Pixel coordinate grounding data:
|---|

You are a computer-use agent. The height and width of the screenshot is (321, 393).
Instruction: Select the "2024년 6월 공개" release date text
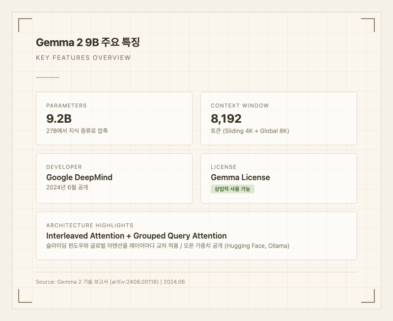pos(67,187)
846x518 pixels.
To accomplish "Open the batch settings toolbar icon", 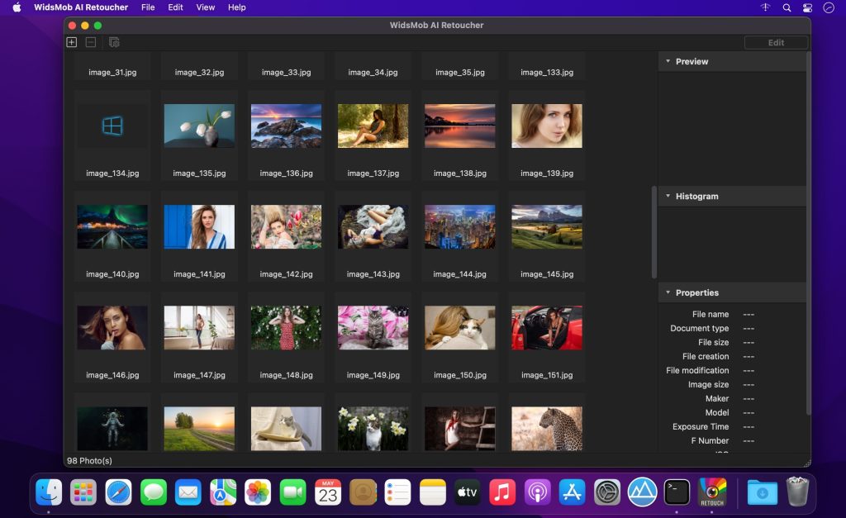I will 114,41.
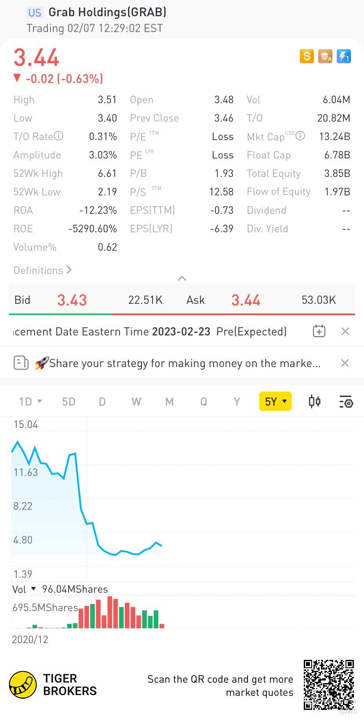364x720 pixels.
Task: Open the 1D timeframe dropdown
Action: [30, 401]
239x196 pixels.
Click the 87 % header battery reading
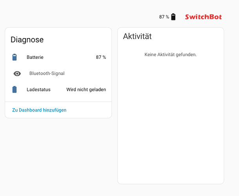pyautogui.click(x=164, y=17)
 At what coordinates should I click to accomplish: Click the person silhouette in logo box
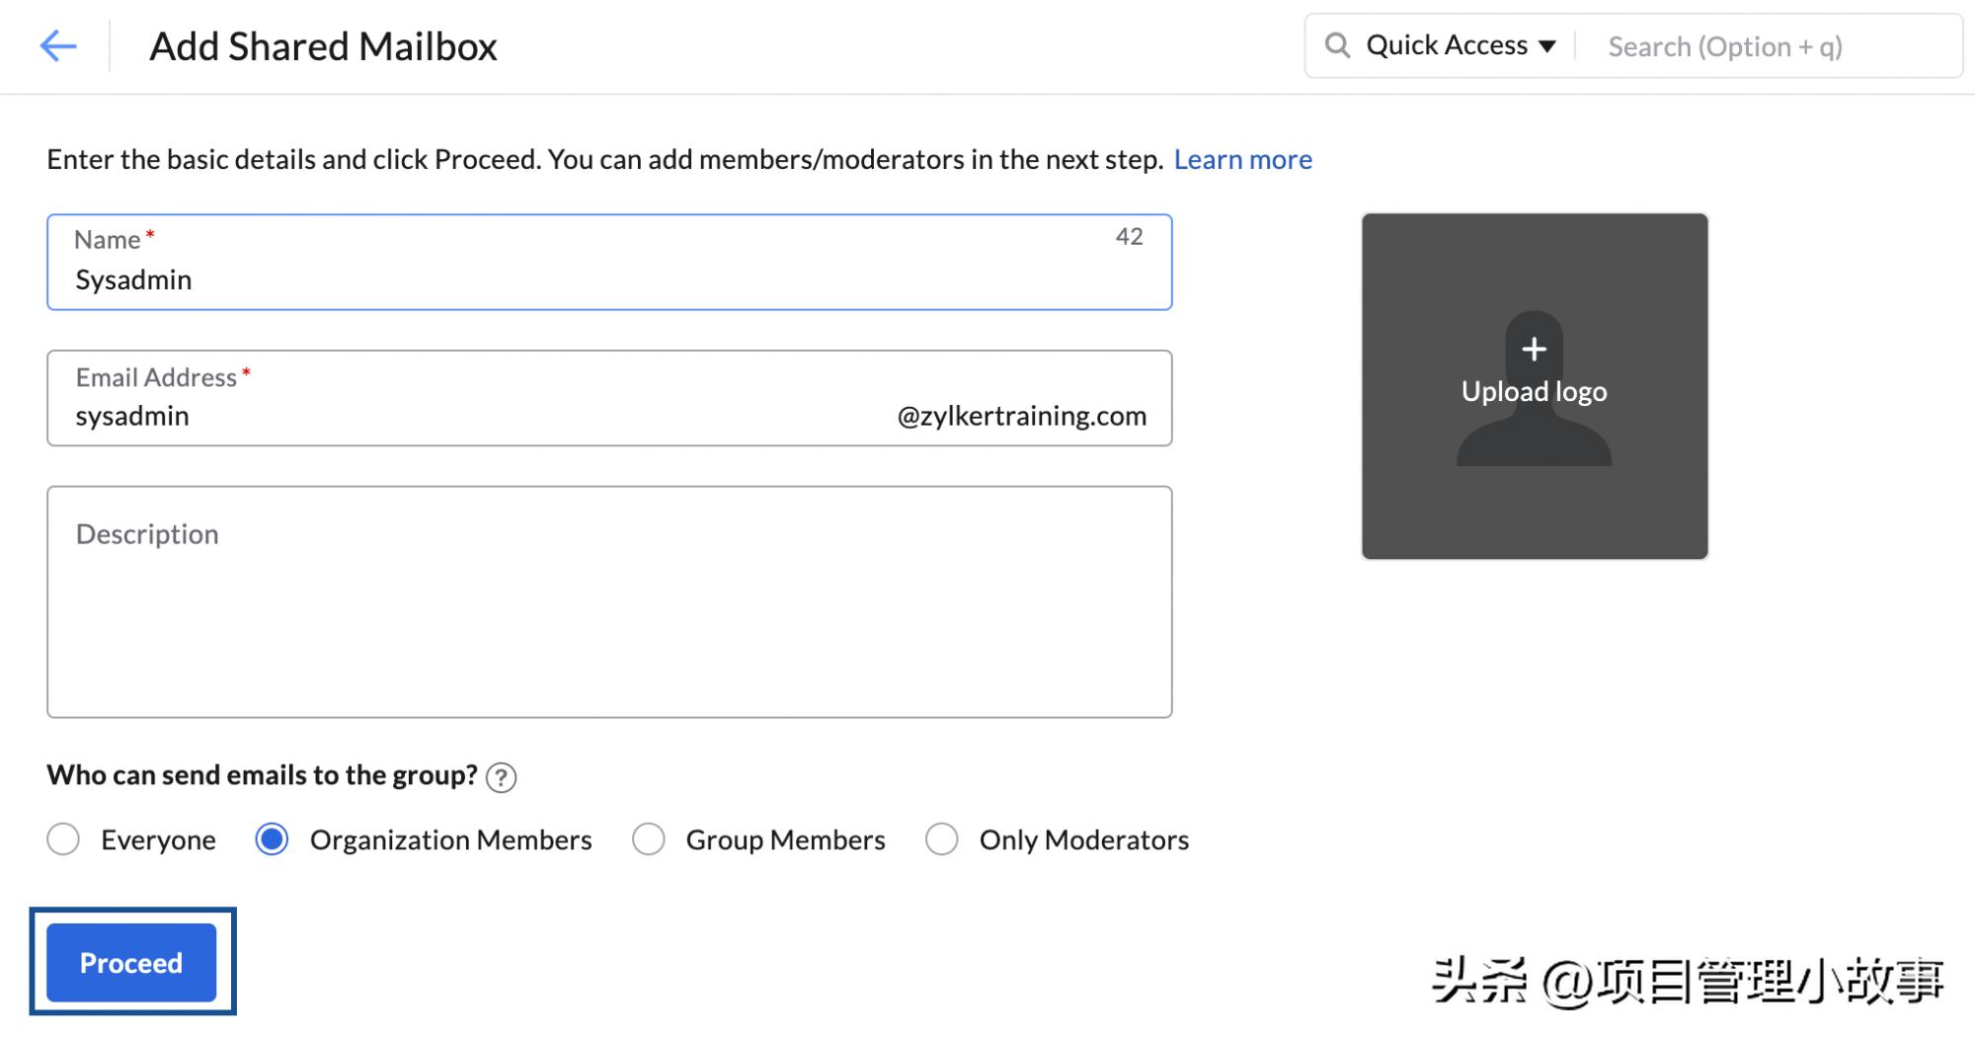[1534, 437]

|---|

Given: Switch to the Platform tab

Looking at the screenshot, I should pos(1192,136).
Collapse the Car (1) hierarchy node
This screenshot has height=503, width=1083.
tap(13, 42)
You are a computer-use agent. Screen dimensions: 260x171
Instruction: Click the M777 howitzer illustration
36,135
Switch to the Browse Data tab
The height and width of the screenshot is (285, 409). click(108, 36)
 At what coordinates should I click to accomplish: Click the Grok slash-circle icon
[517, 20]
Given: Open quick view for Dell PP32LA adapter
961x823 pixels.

|---|

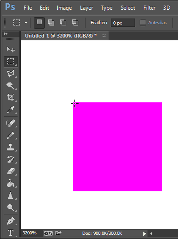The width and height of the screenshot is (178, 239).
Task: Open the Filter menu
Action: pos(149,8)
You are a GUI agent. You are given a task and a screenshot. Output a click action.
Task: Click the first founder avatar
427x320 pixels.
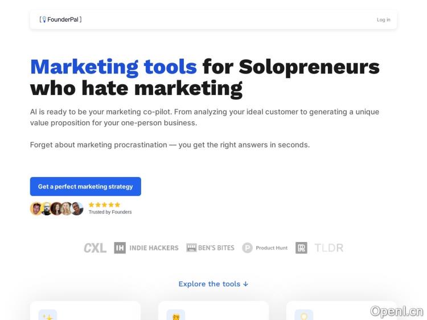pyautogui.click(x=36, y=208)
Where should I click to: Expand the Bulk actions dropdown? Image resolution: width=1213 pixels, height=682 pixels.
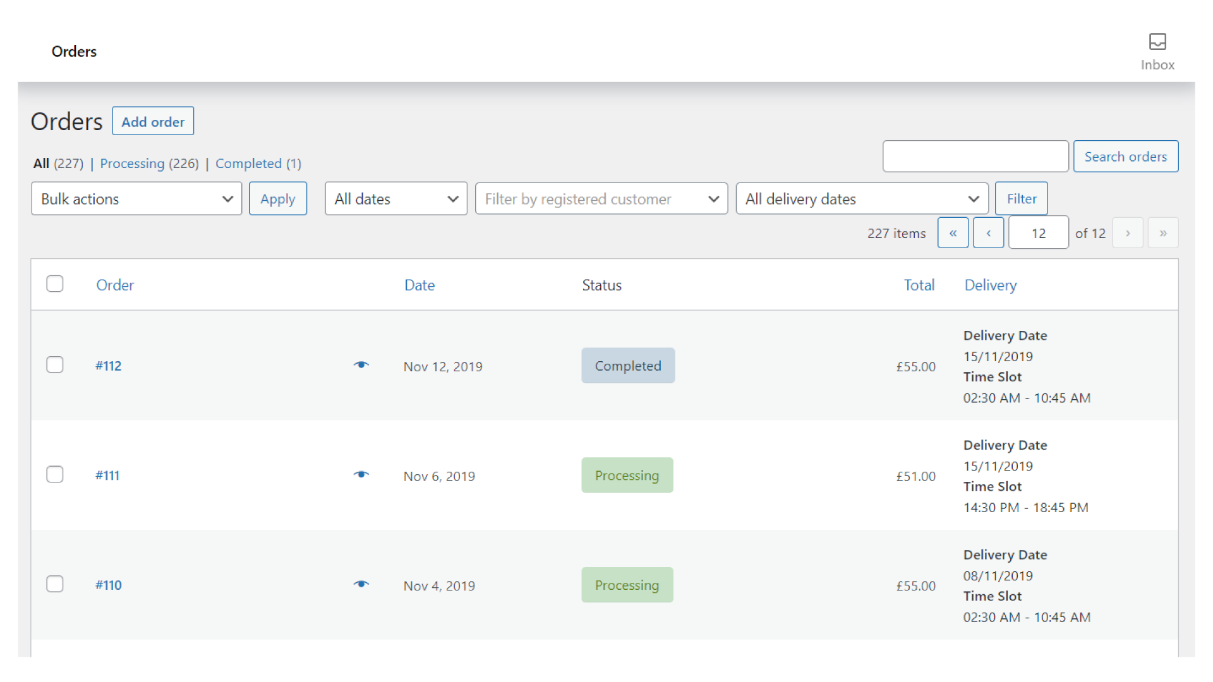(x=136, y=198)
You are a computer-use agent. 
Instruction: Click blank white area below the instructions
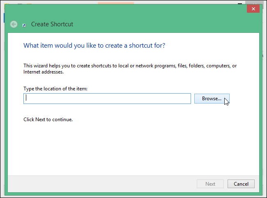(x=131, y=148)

|---|

TASK:
Lines holding the word "agent": say how many there are in the data, and nothing more.

TASK OUTPUT:
4